Problem details – Return all of the following entries as written, but without the images.

Stored data entries
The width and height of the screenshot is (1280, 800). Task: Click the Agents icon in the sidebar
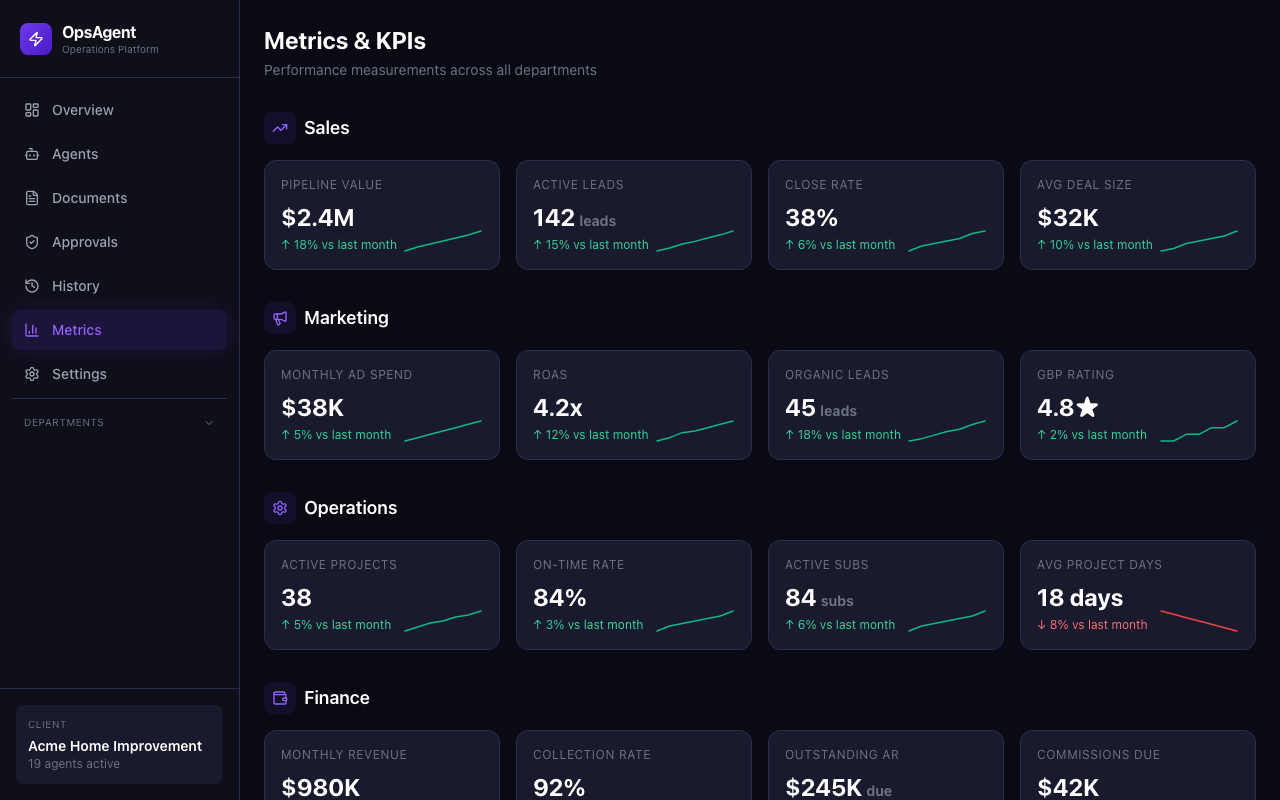(31, 154)
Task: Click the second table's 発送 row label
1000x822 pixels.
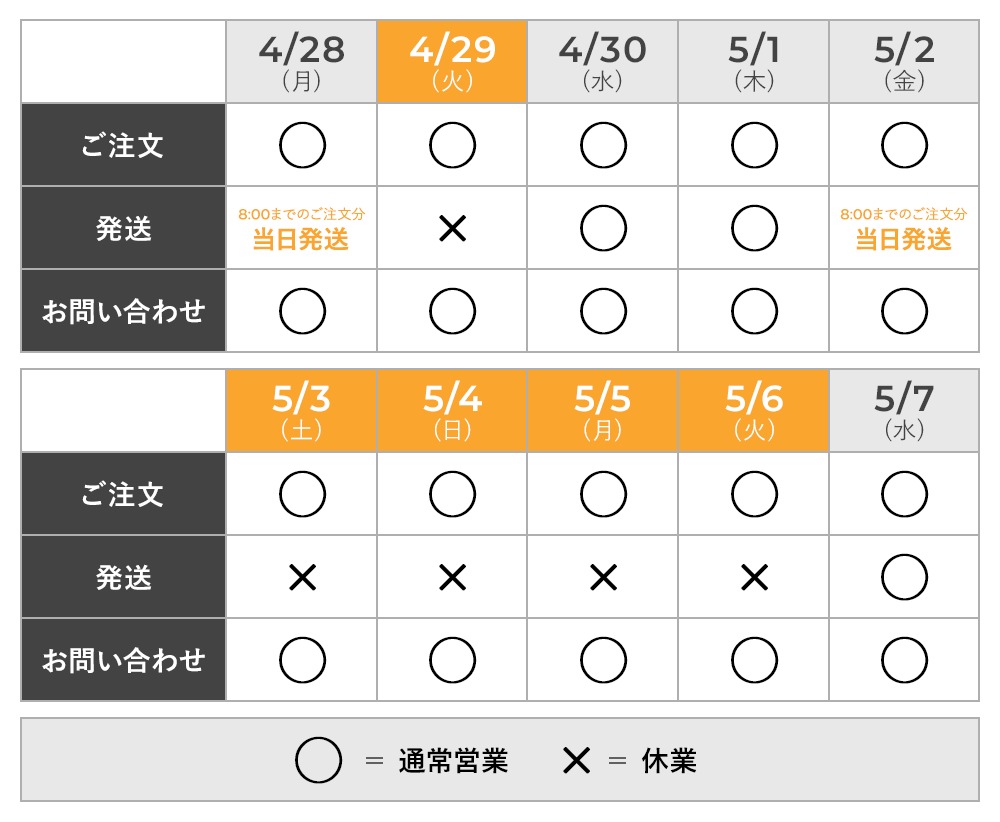Action: tap(124, 577)
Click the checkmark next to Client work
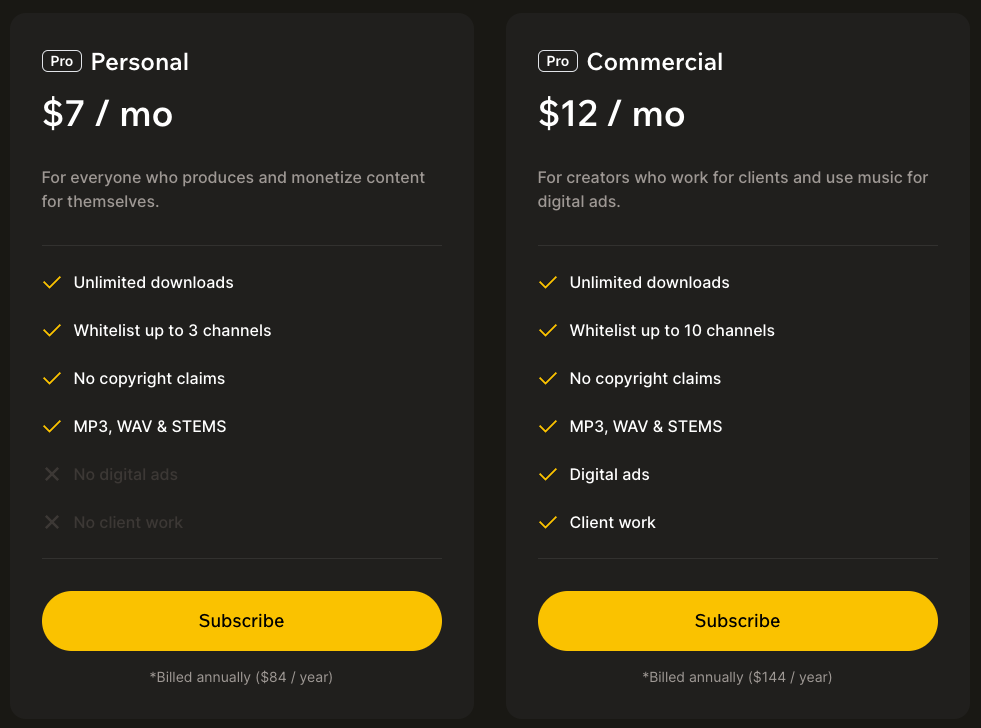981x728 pixels. pyautogui.click(x=548, y=523)
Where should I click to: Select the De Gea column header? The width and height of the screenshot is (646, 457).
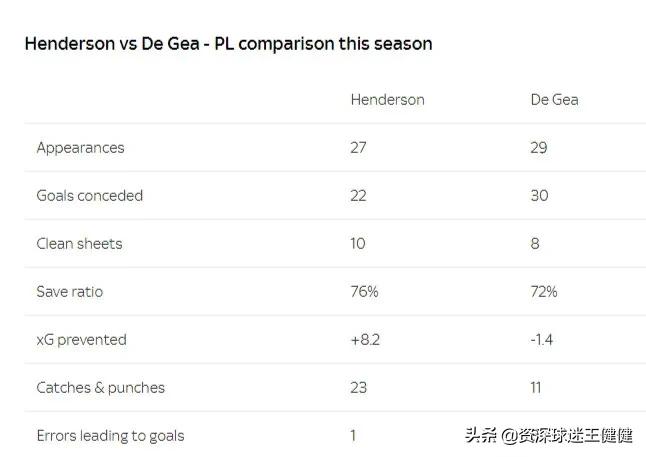point(554,100)
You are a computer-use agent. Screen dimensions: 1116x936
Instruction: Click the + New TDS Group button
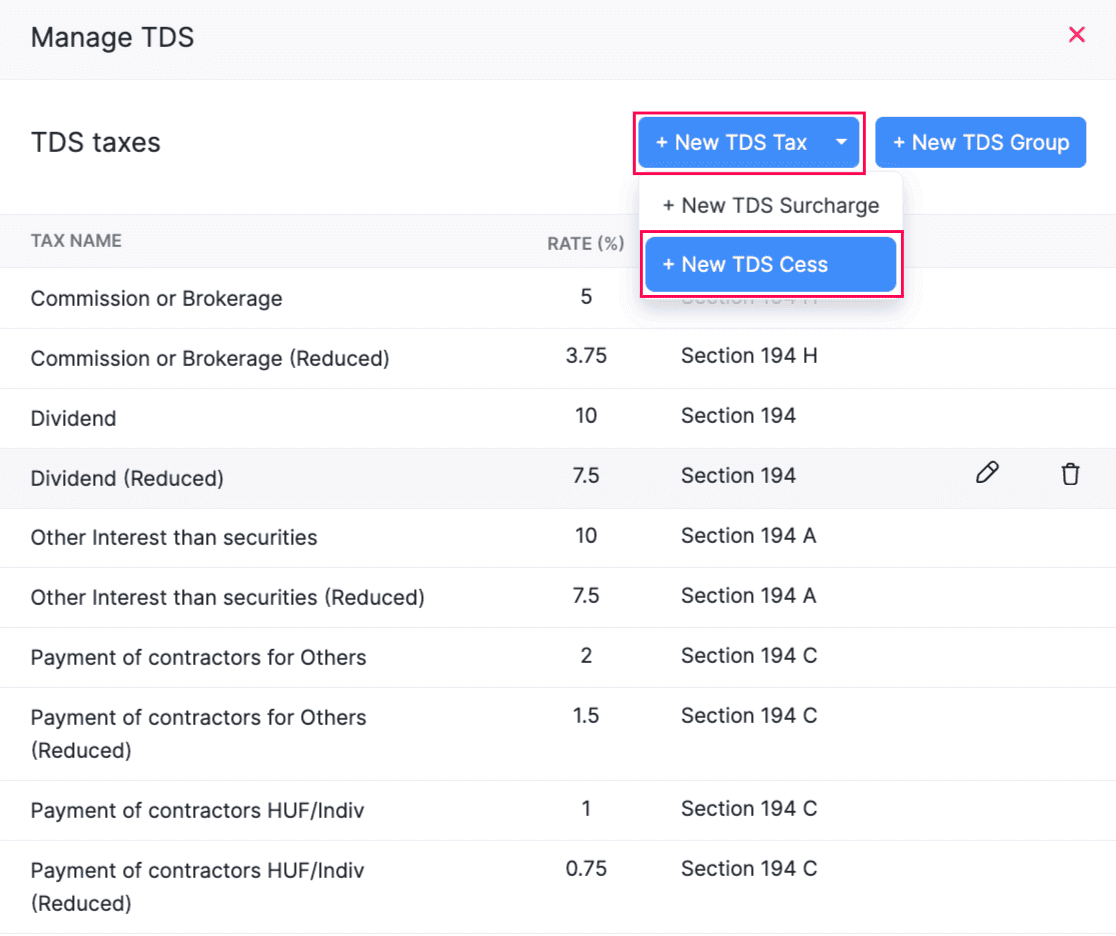click(980, 143)
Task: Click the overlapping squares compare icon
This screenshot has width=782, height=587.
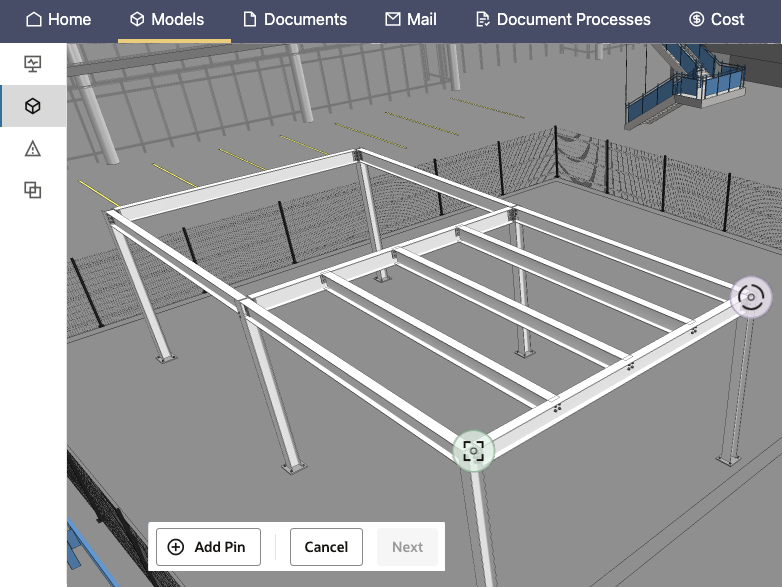Action: [x=33, y=190]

Response –
The width and height of the screenshot is (1280, 800). Task: Click the Agents icon in the sidebar
(31, 154)
Task: Click the second table's 発送 row label
1000x822 pixels.
Action: tap(124, 577)
Click the checkmark next to Client work
981x728 pixels. pyautogui.click(x=548, y=523)
Where should I click to: Select the De Gea column header? The width and height of the screenshot is (646, 457).
point(554,100)
You are a computer-use agent. Screen dimensions: 1116x936
Instruction: Click the + New TDS Group button
click(980, 143)
Task: Click the overlapping squares compare icon
This screenshot has width=782, height=587.
Action: [x=33, y=190]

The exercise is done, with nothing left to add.